» What the task requires: Convert the records from the line containing "adi yuswa (101, 434)" through the line containing "Reportase (27, 25)", both ends included, into a two-column CSV with the header target_label,click_answer. Each record becomes one row, with its text and its answer each in a single quoted field and any line breaks replaced by spaces.
-- begin --
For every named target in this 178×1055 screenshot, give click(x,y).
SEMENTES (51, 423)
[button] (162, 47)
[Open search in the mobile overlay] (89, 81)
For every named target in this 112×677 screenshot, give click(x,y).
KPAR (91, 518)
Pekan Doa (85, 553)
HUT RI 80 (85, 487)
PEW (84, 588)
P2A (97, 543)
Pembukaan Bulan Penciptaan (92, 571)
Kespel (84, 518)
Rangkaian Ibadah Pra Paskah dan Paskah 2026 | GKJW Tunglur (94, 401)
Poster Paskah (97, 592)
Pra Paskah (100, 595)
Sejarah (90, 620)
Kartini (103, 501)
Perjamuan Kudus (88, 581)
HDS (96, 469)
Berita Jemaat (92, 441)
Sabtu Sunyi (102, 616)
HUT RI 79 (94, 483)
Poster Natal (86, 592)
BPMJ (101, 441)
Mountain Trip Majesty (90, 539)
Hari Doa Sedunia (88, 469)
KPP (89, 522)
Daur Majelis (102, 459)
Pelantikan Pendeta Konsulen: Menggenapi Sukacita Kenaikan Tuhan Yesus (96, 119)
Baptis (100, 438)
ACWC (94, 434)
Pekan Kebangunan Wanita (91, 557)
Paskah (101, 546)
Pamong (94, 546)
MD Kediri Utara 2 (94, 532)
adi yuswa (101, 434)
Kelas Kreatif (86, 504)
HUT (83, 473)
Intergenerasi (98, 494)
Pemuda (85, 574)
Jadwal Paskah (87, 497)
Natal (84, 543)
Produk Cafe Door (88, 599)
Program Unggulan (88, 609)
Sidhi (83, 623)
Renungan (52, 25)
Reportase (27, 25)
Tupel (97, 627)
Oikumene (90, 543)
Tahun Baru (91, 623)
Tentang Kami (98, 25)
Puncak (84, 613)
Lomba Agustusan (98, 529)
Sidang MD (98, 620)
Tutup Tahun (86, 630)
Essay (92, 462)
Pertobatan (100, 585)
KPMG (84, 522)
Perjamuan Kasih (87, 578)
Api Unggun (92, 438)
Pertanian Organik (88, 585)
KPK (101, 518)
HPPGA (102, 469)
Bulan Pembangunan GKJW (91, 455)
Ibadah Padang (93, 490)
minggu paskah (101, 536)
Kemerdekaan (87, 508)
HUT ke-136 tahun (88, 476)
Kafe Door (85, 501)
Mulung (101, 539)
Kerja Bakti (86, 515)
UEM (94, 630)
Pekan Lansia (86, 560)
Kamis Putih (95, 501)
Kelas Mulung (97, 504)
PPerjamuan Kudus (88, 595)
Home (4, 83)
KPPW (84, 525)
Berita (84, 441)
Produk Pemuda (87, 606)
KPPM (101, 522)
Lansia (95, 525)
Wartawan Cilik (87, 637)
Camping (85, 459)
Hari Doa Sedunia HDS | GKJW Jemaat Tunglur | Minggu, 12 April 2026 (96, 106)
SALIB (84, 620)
-- end --
» Complete output:
target_label,click_answer
"adi yuswa","(101, 434)"
"Kelas Kreatif","(86, 504)"
"HUT","(83, 473)"
"Intergenerasi","(98, 494)"
"Pemuda","(85, 574)"
"Jadwal Paskah","(87, 497)"
"Natal","(84, 543)"
"Produk Cafe Door","(88, 599)"
"Program Unggulan","(88, 609)"
"Sidhi","(83, 623)"
"Renungan","(52, 25)"
"Reportase","(27, 25)"